Notebook ini mereproduksi dan menjelaskan isi Bab 7 dari buku _Hands-On Machine Learning with Scikit-Learn, Keras, and TensorFlow_ oleh Aurélien Géron.

Topik utama:
- Voting Classifier
- Bagging dan Random Forest
- Out-of-Bag evaluation
- Boosting (AdaBoost & Gradient Boosting)


In [1]:

from sklearn.datasets import make_moons
from sklearn.model_selection import train_test_split
from sklearn.ensemble import VotingClassifier
from sklearn.linear_model import LogisticRegression
from sklearn.svm import SVC
from sklearn.tree import DecisionTreeClassifier
from sklearn.metrics import accuracy_score

# Dataset
X, y = make_moons(n_samples=500, noise=0.3, random_state=42)
X_train, X_test, y_train, y_test = train_test_split(X, y, random_state=42)

# Voting Classifier
log_clf = LogisticRegression()
tree_clf = DecisionTreeClassifier()
svm_clf = SVC(probability=True)

voting_clf = VotingClassifier(
    estimators=[('lr', log_clf), ('dt', tree_clf), ('svc', svm_clf)],
    voting='soft'
)

voting_clf.fit(X_train, y_train)
for clf in (log_clf, tree_clf, svm_clf, voting_clf):
    clf.fit(X_train, y_train)
    y_pred = clf.predict(X_test)
    print(clf.__class__.__name__, "accuracy:", accuracy_score(y_test, y_pred))

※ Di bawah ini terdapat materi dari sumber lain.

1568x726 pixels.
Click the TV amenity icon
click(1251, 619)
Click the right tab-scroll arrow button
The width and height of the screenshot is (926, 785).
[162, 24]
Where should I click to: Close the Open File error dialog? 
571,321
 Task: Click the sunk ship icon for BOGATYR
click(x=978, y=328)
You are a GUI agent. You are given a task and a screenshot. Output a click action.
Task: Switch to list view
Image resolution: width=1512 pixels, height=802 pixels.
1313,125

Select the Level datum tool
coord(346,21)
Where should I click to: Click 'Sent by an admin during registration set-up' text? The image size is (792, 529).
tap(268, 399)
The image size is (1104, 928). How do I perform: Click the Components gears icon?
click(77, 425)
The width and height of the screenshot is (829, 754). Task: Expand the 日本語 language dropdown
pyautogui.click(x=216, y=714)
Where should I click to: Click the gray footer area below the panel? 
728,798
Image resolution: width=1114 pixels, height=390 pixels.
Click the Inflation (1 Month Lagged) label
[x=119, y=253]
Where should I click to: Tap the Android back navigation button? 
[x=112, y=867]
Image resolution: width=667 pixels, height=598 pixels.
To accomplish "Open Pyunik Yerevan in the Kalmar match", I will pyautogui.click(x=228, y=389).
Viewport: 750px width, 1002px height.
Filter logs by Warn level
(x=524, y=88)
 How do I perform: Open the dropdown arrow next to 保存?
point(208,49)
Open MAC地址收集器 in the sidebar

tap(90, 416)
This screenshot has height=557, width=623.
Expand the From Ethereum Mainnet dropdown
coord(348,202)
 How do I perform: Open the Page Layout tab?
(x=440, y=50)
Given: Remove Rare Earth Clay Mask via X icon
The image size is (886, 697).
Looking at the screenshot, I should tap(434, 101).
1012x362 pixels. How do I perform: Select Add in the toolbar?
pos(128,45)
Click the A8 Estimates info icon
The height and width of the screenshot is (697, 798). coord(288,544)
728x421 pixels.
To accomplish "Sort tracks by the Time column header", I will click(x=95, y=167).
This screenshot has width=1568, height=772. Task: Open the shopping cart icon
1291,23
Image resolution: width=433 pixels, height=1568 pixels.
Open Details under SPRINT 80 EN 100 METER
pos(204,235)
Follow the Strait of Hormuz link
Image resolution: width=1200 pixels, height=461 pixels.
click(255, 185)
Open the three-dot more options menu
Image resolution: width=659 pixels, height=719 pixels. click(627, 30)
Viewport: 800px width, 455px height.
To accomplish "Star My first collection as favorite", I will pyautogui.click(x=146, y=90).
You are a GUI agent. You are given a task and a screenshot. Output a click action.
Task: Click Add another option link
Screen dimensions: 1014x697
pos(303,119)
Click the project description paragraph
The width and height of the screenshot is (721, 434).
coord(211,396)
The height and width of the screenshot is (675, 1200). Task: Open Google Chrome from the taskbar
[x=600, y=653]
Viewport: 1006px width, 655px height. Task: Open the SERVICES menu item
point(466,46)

LogisticRegression accuracy: 0.864
DecisionTreeClassifier accuracy: 0.872
SVC accuracy: 0.896
VotingClassifier accuracy: 0.928


In [2]:

from sklearn.ensemble import RandomForestClassifier

rf_clf = RandomForestClassifier(n_estimators=100, max_leaf_nodes=16, n_jobs=-1, random_state=42)
rf_clf.fit(X_train, y_train)

y_pred_rf = rf_clf.predict(X_test)
print("Random Forest accuracy:", accuracy_score(y_test, y_pred_rf))


Random Forest accuracy: 0.928


In [6]:

from sklearn.ensemble import AdaBoostClassifier

ada_clf = AdaBoostClassifier(
    DecisionTreeClassifier(max_depth=1),
    n_estimators=200,
    algorithm="SAMME",
    learning_rate=0.5,
    random_state=42
)

ada_clf.fit(X_train, y_train)
y_pred_ada = ada_clf.predict(X_test)
print("AdaBoost accuracy:", accuracy_score(y_test, y_pred_ada))




AdaBoost accuracy: 0.896


In [5]:

from sklearn.ensemble import GradientBoostingClassifier

gb_clf = GradientBoostingClassifier(n_estimators=100, learning_rate=0.1, max_depth=3, random_state=42)
gb_clf.fit(X_train, y_train)

y_pred_gb = gb_clf.predict(X_test)
print("Gradient Boosting accuracy:", accuracy_score(y_test, y_pred_gb))


Gradient Boosting accuracy: 0.888